4.3.1. To the extent that the purchaser is not a U.S. person, this clause is defined in Rule 902, which is defined by the Securities Act (a “S-K-ufer Regulation”), the purchaser, by this regulation, confirms the completion of the agreement by the purchaser, that the shares are acquired for an investment on the buyer`s own behalf of the purchaser of this settlement, not as a nomineuse or agent, nor for the resale or distribution of a portion of that contract in the United States or to a Member State established in the United States, and that this regulation does not currently provide for purchasers to sell, grant or distribute a shareholding. In implementing this agreement, this Buyer S Regulation further states that this S Buyer Regulation does not have a contract, the obligation to sell, transfer or grant interests to that person or third party in the United States or to a residence in the United States, with respect to any of the shares. Do stock purchase contracts seem confusing? Don`t you visit UpCounsel`s expert resources at SPAS or talk to one of our Harvard or Yale corporate lawyers? 3.1.2. Exercise of the right of first refusal. The company and/or its agent may decide at any time, within thirty days of receiving the notification, that the company and/or its agent inform the holder in writing of the acquisition of all the proposed shares, but not of all the proposed shares, in order to transfer them to one or more of the proposed purchasers at the purchase price set in accordance with point iii).

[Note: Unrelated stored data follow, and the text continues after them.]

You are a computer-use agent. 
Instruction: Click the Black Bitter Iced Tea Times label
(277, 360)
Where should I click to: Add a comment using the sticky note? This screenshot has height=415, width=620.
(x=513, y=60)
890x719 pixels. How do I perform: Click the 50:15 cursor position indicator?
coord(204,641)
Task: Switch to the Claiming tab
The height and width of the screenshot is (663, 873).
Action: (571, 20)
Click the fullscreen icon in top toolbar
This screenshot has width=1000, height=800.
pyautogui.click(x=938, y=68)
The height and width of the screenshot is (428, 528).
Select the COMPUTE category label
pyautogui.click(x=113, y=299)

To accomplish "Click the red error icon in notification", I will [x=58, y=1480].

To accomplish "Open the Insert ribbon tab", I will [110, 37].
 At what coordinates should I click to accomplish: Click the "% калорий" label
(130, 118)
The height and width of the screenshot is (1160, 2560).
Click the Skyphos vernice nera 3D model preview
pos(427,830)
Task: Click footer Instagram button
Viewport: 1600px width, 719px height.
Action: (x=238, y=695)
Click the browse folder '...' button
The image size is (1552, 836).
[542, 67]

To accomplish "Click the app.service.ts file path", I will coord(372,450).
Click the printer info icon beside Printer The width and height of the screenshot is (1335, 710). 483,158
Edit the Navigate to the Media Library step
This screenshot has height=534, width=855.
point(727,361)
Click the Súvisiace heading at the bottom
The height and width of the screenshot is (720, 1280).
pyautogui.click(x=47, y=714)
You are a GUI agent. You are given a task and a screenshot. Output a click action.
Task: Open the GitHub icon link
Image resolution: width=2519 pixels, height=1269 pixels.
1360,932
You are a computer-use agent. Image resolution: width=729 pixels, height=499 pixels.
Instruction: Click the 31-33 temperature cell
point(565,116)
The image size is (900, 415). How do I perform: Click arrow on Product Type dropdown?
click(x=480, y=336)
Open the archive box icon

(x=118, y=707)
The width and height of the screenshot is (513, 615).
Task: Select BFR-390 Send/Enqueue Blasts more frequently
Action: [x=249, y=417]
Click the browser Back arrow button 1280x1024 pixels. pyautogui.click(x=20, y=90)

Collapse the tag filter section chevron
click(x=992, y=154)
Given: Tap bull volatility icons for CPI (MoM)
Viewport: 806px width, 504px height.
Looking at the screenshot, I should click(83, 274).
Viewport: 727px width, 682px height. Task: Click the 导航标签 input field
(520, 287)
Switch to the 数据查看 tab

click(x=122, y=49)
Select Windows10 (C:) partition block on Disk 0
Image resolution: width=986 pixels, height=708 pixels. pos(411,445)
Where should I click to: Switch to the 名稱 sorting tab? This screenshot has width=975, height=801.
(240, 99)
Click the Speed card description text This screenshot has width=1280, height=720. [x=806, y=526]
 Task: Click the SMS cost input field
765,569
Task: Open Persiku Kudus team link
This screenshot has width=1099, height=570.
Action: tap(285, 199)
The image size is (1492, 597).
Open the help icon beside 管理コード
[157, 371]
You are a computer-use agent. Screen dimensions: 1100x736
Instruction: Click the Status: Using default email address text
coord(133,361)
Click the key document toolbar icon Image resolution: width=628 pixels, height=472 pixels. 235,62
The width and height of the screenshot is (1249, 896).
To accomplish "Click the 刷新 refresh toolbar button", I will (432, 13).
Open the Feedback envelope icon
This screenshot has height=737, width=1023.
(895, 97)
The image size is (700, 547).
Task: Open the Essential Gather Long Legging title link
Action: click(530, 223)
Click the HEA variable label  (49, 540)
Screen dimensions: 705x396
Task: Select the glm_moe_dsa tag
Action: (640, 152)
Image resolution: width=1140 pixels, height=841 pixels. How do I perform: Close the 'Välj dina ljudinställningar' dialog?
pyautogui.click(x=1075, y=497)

If you are the sole founder of a company, do you have to write a share purchase agreement? Instructions: Please do not fill in any spaces other than the signature line. The purpose of this sale is to allow the company to exercise its purchase option under the contract, without the need to sign additional signatures from the founder. Selling shares differs from selling assets for several reasons. Selling shares rather than assets has tax advantages because it has a lower capital gains tax rate. The sale of assets may include the sale of equipment, licenses or even intellectual property.

Other items and clauses may be added to a share purchase agreement, depending on the case. It is recommended that you consult a professional business lawyer UpCounsel to design a SPA covering all eventualities. 3.2. The right of the company to buy in the event of an involuntary transfer.